E non è tutto perché la ricchezza degli italiani è stabile, ma non in crescita. A rivelarlo il “Report 2018 sulle scelte d'investimento delle famiglie italiane”, pubblicato pochi giorni fa dalla Consob. Nel rapporto, stilato su un campione di 1.601 individui rappresentativo dei decisori finanziari italiani, si evidenzia come “le famiglie intervistate risparmiano in modo regolare (soprattutto per motivi precauzionali) nel 40% dei casi circa e in modo occasionale nel 36% dei casi; il 25% non accantona nulla, soprattutto per vincoli di bilancio”. Non solo: se si guardano i dati si scopre che le famiglie italiane riescono a risparmiare meno della media europea. Da un picco del 15% del reddito annuale lordo nel 2004, la percentuale destinata al risparmio è scesa in modo costante, fino scendere sotto il 10% nel 2017. Un calo che non si registra nel resto dell'area euro dove l'andamento del risparmio, storicamente, è sempre rimasto compreso fra il 12 e il 14%. Fra affitto, finanziamento per l'automobile, tasse e spese obbligate alle famiglie italiane restano pochi soldi da accantonare. Denaro che, nella gran parte dei casi, viene investito male. Sempre secondo la Consob, infatti, “la cultura finanziaria delle famiglie italiane rimane contenuta” e “l’attitudine a gestire le risorse familiari nell’ambito di un processo strutturato di pianificazione e controllo (cosiddetto financial control) è ancora poco diffusa”. Bassa anche la propensione al rischio. Ne consegue che i pochi soldi vengono depositati per le emergenze più che investiti, così come le polizze di previdenza sociale e assicurativa sono di gran lunga inferiori rispetto alla media dell'area euro.

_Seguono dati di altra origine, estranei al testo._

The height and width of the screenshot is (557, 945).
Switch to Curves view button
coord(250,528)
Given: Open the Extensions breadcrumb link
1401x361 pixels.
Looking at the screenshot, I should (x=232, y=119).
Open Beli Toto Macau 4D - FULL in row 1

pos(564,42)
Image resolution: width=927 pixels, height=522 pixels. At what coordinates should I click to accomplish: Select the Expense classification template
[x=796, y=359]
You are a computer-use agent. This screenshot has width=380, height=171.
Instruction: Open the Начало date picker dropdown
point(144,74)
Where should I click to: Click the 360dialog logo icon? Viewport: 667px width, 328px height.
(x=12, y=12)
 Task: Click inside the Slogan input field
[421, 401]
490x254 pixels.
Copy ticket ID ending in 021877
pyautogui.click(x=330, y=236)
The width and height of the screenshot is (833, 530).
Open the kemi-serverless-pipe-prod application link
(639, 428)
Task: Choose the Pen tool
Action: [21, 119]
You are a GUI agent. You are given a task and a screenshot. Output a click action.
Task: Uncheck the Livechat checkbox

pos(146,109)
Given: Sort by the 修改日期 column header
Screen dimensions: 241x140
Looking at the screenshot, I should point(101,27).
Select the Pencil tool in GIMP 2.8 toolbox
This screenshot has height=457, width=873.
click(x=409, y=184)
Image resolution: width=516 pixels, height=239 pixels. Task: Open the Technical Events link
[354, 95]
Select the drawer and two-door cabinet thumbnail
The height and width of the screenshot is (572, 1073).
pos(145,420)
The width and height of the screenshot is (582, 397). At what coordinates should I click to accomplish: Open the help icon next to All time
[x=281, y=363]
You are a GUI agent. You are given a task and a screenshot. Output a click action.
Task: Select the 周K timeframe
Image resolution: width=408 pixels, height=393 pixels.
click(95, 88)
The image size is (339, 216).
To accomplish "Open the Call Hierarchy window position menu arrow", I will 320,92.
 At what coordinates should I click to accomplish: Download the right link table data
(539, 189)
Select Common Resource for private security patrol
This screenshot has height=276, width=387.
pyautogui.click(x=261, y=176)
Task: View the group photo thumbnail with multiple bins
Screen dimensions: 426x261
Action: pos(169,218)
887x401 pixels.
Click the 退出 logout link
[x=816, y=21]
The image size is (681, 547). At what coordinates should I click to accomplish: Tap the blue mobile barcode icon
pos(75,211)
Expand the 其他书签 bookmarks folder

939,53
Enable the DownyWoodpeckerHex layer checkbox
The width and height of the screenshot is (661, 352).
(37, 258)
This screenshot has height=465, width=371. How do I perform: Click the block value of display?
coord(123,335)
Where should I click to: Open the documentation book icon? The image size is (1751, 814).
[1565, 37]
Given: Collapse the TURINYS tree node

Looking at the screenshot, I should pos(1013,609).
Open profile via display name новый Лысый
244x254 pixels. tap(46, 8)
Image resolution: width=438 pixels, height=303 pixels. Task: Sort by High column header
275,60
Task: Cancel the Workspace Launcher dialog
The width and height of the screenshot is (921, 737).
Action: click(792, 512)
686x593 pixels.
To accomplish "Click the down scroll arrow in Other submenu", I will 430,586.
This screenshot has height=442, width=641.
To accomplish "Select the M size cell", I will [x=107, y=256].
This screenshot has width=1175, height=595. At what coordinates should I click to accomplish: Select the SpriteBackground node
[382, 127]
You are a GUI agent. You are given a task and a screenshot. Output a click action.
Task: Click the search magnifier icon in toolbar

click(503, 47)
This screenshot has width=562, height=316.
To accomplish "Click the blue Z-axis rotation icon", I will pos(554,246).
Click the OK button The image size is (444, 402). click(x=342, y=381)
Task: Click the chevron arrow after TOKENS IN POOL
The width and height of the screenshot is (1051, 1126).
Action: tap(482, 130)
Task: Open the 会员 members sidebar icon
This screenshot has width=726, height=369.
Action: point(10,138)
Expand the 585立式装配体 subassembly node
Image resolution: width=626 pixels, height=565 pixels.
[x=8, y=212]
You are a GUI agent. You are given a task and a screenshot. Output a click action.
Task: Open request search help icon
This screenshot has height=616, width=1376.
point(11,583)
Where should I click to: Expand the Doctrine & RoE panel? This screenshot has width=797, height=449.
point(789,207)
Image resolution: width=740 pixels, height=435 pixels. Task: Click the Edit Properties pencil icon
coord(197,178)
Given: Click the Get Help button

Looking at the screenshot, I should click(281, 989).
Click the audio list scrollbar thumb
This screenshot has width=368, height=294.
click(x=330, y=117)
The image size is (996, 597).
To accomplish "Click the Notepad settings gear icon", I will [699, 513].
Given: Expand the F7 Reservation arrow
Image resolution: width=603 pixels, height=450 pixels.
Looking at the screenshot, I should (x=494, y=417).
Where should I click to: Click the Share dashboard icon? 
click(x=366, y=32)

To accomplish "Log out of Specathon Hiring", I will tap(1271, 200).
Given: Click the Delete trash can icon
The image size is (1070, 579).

In questo contesto una patrimoniale avrebbe un impatto sociale devastante sulle famiglie già fiaccate dalla crisi economica. Non solo: l'idea che i risparmi privati possano servire a coprire il debito dello Stato, oltre che poco etica (si andrebbe a tassare nuovamente denaro già tassato), sarebbe anche fiscalmente irresponsabile perché i governi futuri presterebbero poca attenzione agli equilibri di bilancio, ben sapendo di avere a disposizione il nostro portafogli. Se proprio non desidera abbassare spesa e imposte, il governo farebbe bene a prestare attenzione almeno ai criteri basilari di responsabilità fiscale che imporrebbero a un paese con un debito pubblica che sfiora il 132% del Pil di non aumentare ancora le proprie spese.